WHAT THE TASK REQUIRES: Pull out each line in the data below that contains the string "Find". Capital and small letters must match.

(Entries giving target coordinates)
>>>>>
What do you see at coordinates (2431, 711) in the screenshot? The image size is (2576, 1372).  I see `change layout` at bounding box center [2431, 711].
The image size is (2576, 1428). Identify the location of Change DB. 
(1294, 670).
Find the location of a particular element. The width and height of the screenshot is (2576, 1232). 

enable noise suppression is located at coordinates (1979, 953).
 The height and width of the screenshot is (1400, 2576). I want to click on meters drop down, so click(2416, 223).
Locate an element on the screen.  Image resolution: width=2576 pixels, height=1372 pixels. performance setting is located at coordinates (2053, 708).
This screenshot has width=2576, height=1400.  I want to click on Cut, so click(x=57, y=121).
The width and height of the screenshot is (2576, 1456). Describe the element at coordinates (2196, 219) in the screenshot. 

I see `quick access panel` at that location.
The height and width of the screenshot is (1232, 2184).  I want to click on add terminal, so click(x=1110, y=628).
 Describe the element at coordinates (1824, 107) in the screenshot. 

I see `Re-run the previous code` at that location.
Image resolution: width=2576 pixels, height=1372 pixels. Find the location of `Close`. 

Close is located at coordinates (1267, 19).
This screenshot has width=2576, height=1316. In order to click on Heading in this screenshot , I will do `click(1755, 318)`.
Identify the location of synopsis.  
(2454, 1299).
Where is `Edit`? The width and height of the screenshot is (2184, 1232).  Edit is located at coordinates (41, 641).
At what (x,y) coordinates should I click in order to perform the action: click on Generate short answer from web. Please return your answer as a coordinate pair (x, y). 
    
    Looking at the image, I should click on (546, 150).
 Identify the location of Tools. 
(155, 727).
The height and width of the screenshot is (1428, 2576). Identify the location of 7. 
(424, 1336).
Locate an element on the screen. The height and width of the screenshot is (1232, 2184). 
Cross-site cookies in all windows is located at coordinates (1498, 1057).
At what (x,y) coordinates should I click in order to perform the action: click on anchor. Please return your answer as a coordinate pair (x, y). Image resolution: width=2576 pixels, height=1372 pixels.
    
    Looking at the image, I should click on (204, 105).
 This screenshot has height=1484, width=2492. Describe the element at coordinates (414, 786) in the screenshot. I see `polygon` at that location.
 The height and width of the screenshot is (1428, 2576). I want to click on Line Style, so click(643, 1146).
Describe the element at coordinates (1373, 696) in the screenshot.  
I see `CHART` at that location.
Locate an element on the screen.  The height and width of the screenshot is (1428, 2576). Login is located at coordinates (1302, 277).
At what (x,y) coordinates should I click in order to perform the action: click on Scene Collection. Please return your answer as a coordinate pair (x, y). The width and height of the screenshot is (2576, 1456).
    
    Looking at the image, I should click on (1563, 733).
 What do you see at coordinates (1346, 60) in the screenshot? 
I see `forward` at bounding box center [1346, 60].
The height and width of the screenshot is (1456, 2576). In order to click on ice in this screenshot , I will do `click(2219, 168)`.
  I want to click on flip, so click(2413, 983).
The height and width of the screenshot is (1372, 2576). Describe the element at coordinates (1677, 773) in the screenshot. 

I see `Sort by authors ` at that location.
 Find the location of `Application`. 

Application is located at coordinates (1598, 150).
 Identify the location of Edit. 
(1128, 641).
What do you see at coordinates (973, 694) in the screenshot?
<<<<<
EXERCISE ANSWER:
Find the location of a particular element. The width and height of the screenshot is (2576, 1232). 
Image resolution: width=2576 pixels, height=1372 pixels. Find the location of `Close`. 
 Find the location of `Application`. 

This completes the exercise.